Though the security IT can provide is very close to what’s needed in the industrial space, you’ll need to provide your newfound friends in IT with some important information before you turn over the responsibility to them. Here’s your step-by-step guide:

  1. Repair any bridges you may have burned previously with your IT contact.
  2. Find out who handles computer and network security at your company, get an introduction from your friend, and meet with them.
  3. Ask them about the kinds of things they do currently to provide security. Regardless of whether they blow you away with technological sophistication or humbly list a few things like providing antivirus, password authentication and a perimeter firewall, you should acknowledge, respect and compliment their efforts and abilities.
  4. Ask if they are willing and able to extend their security further into your production area. Be prepared to work through any hesitation on their part to gain their support. Even if it means climbing a mountain, remember that having them carry the security load will be way easier than doing it yourself.
  5. They may recommend doing a risk assessment to determine how best to add security. This is a good idea, especially if they agree to keep it simple.
  6. You’ll have an easier time securing your application if you first clean up your networks. Not only does cleaning up your network infrastructure make security easy, your networks will be easier to manage and expand.

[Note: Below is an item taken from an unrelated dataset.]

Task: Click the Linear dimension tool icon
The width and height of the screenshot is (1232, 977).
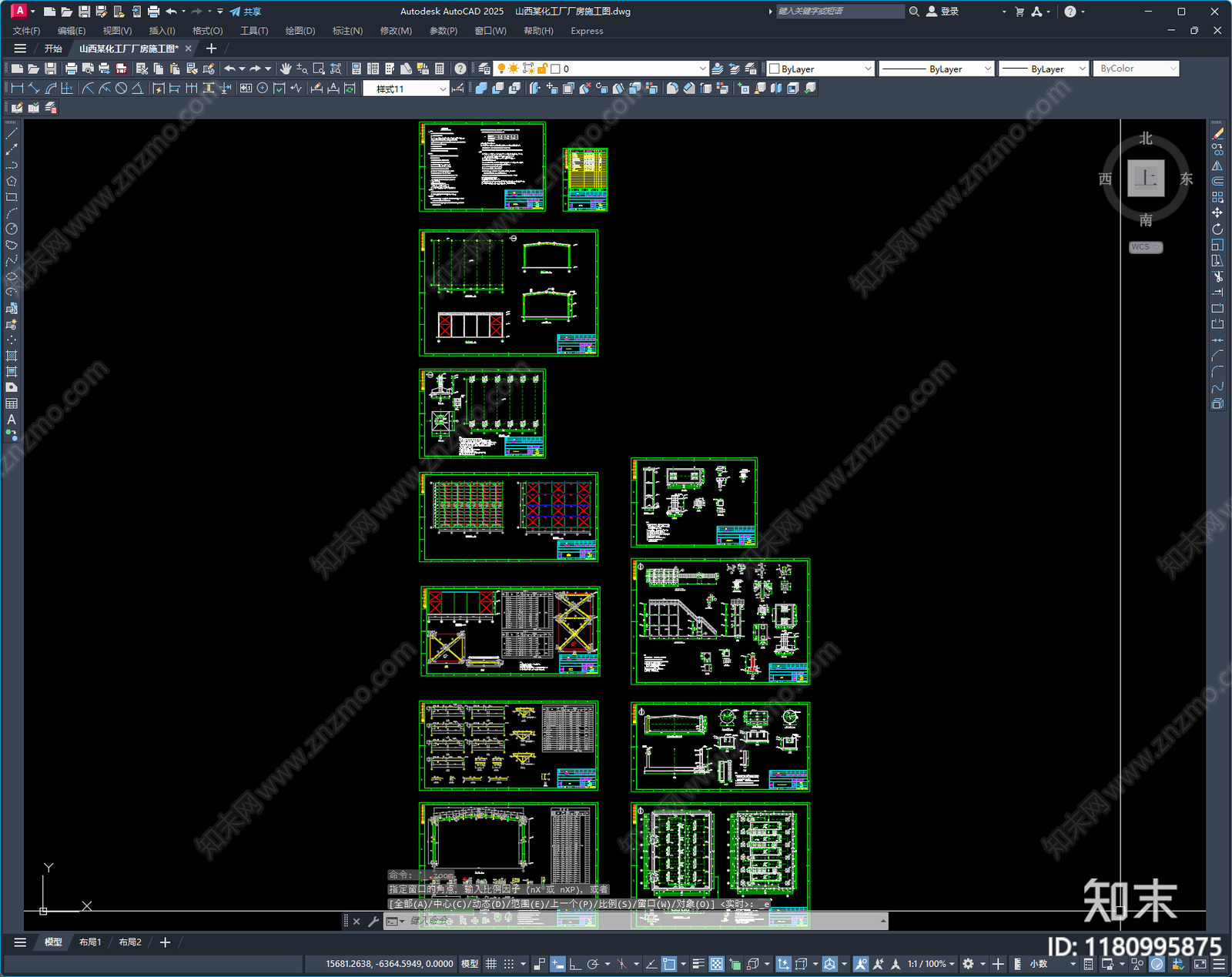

  7. Be sure to insist on the use of industrial switches, routers and physical media. IT typically doesn’t understand your specific needs here, so this is one area in which you’ll need to be actively involved. Make sure IT understands that, even when sitting in a control room, equipment can be exposed to aspects of the plant environment such as shock and vibration, electromechanical noise, temperature extremes and possibly chemical exposure. Also make sure that the industrial-grade firewalls being reviewed are able to check industrial network protocols like Modbus, EtherNet/IP, and OPC.
  8. Share with them these very important considerations for implementing industrial security:
    • IT’s standard PC antivirus and authentication approaches are fine.
    • IT’s enterprise-style of patch management can’t be automatically deployed on the plant floor. Instead it needs to be planned and scheduled to ensure they don’t download a patch and reboot a plant floor computer in the middle of production. Also, you’ll probably need to test the computer’s applications after applying patches and maintain the ability to roll back the computer if there are problems.
    • IT knows little about PLCs, DCSs and drives, so you’ll need to ensure those devices are appropriately secure yourself. Appropriate steps include setting their passwords, locking or disabling unused ports on these devices and ensuring the networks and other connections to them are secure.